Indonesian protesters storm refugee shelter calling for deportation of Rohingya

BANDA ACEH, Indonesia (Reuters) -A large crowd of Indonesian students stormed a convention centre housing hundreds of Rohingya refugees from Myanmar in the city of Banda Aceh on Wednesday, demanding they be deported, Reuters footage showed.

A city police spokesperson in Banda Aceh did not immediately respond to a request for comment.

Footage showed the students, many wearing green jackets, run into the building’s large basement space, where crowds of Rohingya men, women and children were seated on the floor and crying in fear. The Rohingya were then led out, some carrying their belongings in plastic sacks, and taken to trucks, as the protesters looked on.

The United Nations Refugee Agency (UNHCR) said it in a statement it was “deeply disturbed to see a mob attack on a site sheltering vulnerable refugee families, [the] majority being children and women” and called for better protection.

“The mob broke a police cordon and forcibly put 137 refugees on two trucks, and moved them to another location in Banda Aceh. The incident has left refugees shocked and traumatized,” it said.

It added the attack was the result of a coordinated online campaign of misinformation and hate speech.

Rohingya refugees have experienced increasing hostility and rejection in Indonesia as locals grow frustrated at the numbers of boats arriving with the ethnic minority, who face persecution in Buddhist-majority Myanmar.

Indonesian President Joko Widodo has blamed the recent surge in arrivals on human trafficking, and pledged to work with international organisations to offer temporary shelter.

According to the UNHCR over 1,500 Rohingya have landed in Indonesia since November.

Arrivals tend to spike between November and April, when the seas are calmer, with Rohingya taking boats to neighbouring Thailand and Muslim-majority Indonesia and Malaysia.
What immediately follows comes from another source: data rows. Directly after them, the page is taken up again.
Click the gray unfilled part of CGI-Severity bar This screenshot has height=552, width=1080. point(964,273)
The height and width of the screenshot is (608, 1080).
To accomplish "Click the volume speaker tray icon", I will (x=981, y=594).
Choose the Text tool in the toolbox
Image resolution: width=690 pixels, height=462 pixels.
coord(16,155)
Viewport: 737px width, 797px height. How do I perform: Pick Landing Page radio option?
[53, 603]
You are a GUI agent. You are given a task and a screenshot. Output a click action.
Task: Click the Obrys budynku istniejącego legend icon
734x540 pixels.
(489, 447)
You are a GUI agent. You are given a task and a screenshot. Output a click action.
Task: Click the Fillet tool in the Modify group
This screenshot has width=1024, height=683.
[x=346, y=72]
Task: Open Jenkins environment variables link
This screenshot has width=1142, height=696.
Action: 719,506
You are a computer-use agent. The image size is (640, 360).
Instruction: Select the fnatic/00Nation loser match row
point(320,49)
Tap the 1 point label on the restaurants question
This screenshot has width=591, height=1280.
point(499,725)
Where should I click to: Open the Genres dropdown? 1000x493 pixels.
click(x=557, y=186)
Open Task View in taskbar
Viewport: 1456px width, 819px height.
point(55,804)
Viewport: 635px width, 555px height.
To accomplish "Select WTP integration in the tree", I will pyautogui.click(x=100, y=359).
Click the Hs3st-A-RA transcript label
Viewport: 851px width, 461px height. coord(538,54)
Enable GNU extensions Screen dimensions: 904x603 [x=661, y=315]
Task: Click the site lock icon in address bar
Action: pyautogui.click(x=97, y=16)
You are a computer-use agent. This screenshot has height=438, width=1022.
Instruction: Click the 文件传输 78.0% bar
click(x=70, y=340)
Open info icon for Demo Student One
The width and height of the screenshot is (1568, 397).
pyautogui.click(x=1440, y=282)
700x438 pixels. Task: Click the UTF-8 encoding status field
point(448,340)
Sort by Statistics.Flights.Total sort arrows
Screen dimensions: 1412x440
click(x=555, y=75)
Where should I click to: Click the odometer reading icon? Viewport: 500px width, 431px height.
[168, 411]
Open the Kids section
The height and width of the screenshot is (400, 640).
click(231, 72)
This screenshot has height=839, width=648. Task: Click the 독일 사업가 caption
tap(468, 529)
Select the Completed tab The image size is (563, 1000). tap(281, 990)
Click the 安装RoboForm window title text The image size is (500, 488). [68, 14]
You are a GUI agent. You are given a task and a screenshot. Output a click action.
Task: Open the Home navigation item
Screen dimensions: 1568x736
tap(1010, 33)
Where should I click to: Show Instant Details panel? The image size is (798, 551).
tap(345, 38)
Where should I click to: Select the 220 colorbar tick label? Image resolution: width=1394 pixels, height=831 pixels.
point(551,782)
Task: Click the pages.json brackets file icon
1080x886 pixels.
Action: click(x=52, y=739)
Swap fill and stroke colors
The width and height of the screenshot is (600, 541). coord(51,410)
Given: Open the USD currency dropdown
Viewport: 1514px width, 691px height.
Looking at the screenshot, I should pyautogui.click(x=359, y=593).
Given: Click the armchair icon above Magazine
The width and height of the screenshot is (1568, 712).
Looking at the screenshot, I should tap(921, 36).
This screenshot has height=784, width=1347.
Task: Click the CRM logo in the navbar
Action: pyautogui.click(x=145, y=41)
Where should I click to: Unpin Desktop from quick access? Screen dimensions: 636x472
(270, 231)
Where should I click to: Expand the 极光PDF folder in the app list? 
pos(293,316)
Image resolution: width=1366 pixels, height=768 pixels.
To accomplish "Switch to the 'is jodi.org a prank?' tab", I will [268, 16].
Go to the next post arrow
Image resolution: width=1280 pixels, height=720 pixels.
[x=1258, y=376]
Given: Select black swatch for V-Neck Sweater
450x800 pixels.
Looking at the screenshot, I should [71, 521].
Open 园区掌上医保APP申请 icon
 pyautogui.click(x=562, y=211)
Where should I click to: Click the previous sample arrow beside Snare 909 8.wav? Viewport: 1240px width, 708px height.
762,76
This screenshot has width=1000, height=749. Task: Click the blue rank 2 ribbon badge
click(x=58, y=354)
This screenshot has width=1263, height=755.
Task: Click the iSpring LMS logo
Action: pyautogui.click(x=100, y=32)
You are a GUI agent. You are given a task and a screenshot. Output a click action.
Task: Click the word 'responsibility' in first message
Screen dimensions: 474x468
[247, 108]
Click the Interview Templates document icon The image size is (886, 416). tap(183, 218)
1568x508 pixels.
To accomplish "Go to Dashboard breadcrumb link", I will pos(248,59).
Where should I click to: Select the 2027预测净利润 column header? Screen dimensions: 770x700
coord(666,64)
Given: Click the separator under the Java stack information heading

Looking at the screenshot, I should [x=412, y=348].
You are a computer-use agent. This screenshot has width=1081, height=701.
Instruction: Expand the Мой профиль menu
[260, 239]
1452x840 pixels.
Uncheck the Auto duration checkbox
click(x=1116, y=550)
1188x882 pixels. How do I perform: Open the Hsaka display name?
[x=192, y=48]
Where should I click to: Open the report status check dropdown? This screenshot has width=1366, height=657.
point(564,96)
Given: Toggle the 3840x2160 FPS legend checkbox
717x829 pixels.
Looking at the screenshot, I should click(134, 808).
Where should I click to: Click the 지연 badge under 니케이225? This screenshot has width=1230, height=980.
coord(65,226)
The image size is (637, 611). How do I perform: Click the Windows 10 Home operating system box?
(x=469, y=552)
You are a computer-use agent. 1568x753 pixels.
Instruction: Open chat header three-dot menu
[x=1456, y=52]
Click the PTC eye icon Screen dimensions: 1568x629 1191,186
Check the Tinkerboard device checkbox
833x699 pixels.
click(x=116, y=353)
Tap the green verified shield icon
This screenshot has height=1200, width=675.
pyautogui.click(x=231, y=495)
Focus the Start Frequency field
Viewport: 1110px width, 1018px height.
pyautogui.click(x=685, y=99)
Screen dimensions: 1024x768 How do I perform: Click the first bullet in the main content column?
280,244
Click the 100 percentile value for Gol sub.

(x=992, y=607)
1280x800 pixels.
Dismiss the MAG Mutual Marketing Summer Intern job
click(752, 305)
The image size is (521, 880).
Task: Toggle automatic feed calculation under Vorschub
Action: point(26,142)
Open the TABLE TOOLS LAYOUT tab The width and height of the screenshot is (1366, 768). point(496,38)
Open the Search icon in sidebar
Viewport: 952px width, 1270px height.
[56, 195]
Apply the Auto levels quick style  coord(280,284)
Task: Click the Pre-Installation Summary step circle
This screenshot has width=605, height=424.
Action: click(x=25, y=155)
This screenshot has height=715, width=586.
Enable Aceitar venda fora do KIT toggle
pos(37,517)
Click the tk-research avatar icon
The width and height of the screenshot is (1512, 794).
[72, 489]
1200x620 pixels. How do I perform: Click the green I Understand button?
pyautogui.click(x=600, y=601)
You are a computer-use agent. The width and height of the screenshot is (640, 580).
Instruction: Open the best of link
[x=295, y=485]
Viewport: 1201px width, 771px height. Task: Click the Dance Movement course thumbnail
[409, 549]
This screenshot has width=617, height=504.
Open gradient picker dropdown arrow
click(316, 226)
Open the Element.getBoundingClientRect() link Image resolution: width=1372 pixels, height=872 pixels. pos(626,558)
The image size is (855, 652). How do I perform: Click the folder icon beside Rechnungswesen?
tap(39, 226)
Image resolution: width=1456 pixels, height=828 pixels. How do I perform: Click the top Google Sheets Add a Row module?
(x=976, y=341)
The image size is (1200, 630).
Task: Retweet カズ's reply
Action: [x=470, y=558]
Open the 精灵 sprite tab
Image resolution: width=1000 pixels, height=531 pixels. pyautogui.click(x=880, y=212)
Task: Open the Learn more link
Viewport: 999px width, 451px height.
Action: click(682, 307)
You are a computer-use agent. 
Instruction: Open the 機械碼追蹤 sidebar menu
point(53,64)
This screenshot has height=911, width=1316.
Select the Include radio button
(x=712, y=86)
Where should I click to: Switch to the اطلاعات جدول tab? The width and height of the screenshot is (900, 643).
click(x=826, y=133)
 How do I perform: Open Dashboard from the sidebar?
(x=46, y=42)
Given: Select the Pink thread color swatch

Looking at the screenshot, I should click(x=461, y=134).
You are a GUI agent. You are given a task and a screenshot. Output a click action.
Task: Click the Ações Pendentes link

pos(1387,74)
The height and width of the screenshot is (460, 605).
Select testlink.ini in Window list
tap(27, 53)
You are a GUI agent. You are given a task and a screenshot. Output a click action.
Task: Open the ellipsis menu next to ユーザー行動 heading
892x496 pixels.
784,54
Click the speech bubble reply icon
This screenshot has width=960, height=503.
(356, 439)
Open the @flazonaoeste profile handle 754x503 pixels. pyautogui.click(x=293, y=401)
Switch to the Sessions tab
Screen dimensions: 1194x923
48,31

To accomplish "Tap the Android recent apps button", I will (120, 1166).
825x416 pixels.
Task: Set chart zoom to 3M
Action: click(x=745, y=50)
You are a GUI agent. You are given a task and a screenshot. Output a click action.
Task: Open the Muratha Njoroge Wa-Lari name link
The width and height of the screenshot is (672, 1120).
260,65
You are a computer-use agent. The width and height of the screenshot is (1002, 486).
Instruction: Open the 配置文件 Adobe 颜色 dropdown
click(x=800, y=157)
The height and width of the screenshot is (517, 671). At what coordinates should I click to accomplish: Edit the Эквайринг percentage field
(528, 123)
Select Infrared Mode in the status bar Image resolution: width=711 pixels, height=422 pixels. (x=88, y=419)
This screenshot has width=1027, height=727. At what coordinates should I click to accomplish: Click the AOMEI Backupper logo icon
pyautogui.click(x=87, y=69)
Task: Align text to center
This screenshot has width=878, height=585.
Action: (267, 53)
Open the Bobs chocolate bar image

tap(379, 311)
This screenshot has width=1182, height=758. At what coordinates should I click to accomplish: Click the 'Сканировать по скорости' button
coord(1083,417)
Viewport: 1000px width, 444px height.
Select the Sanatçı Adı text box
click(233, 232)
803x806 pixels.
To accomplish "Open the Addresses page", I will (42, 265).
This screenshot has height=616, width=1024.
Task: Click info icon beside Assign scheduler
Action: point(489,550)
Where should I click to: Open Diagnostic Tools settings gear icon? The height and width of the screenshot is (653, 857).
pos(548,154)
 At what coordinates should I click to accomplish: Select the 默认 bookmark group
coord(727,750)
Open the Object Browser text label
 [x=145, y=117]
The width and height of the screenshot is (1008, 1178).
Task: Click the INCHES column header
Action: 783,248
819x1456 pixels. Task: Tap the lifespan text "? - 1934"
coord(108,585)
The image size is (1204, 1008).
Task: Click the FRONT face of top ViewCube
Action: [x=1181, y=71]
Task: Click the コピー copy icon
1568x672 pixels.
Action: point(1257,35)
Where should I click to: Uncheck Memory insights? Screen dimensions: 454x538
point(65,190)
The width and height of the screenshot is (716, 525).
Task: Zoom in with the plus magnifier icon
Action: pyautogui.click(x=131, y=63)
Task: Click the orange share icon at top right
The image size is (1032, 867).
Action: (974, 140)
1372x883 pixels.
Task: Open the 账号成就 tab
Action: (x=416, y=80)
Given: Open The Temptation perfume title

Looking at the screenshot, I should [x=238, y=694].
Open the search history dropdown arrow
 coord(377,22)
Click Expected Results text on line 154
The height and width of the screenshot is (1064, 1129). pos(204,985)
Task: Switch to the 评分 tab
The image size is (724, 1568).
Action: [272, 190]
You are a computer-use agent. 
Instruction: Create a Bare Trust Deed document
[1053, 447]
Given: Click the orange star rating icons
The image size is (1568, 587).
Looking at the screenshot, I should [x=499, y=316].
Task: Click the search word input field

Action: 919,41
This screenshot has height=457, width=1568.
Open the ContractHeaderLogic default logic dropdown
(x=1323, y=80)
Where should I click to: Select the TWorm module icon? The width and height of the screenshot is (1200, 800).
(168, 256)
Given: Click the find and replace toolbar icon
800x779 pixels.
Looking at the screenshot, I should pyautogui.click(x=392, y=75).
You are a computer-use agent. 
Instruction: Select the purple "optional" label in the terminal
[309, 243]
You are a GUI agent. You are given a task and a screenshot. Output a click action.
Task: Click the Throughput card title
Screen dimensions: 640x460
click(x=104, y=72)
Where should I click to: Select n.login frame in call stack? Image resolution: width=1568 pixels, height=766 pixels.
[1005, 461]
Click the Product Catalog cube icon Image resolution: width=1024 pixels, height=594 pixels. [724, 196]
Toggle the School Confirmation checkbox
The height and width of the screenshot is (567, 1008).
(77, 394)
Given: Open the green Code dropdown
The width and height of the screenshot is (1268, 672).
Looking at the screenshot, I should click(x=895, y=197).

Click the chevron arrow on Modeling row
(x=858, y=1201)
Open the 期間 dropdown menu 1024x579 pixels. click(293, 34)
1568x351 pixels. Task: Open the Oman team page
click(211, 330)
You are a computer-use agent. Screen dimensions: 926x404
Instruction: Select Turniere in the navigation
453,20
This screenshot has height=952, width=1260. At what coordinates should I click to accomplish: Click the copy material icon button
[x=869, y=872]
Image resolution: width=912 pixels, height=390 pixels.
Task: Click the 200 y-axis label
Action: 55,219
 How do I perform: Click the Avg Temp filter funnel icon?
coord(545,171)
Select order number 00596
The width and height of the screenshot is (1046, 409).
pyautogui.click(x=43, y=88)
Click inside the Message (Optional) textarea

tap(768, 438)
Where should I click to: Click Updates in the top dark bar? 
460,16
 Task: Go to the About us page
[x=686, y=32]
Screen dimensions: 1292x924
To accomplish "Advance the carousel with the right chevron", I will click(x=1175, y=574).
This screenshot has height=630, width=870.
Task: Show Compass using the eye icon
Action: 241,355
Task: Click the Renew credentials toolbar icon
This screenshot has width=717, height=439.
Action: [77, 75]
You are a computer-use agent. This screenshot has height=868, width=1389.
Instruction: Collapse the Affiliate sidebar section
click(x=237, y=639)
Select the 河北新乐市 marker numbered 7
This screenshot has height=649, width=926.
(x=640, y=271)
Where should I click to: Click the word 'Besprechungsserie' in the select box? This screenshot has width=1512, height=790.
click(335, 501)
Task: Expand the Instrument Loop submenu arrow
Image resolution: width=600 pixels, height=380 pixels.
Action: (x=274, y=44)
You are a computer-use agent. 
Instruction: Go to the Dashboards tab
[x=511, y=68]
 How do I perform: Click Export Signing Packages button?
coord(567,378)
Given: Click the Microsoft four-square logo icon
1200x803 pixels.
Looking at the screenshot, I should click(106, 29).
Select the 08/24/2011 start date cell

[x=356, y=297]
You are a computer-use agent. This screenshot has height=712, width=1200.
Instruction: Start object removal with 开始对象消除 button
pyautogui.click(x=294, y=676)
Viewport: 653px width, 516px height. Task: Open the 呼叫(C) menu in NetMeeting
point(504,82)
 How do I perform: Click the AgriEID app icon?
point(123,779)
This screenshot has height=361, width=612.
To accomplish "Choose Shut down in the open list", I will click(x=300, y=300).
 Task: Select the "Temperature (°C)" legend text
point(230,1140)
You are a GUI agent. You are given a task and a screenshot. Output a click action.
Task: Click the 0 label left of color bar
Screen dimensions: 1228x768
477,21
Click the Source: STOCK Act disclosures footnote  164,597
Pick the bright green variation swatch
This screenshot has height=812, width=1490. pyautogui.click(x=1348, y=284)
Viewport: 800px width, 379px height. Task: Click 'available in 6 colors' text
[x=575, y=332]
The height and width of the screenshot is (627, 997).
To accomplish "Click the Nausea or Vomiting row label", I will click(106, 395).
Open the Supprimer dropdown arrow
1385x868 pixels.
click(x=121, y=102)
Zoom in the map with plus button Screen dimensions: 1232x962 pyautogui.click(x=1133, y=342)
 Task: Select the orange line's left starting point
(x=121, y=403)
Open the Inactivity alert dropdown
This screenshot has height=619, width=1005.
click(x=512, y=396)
Wariza Anis Munandar, a 23-year-old student in Banda Aceh speaking at an earlier protest rally in the city on Wednesday called for the deportation of the Rohingya while another student, 20-year-old Della Masrida, said “they came here uninvited, they feel like it is their country.”

Indonesia is not a signatory to the 1951 United Nations Convention on Refugees but has a history of taking in refugees if they arrive.

For years, Rohingya have left Myanmar, where they are generally regarded as foreign interlopers from South Asia, denied citizenship and subjected to abuse.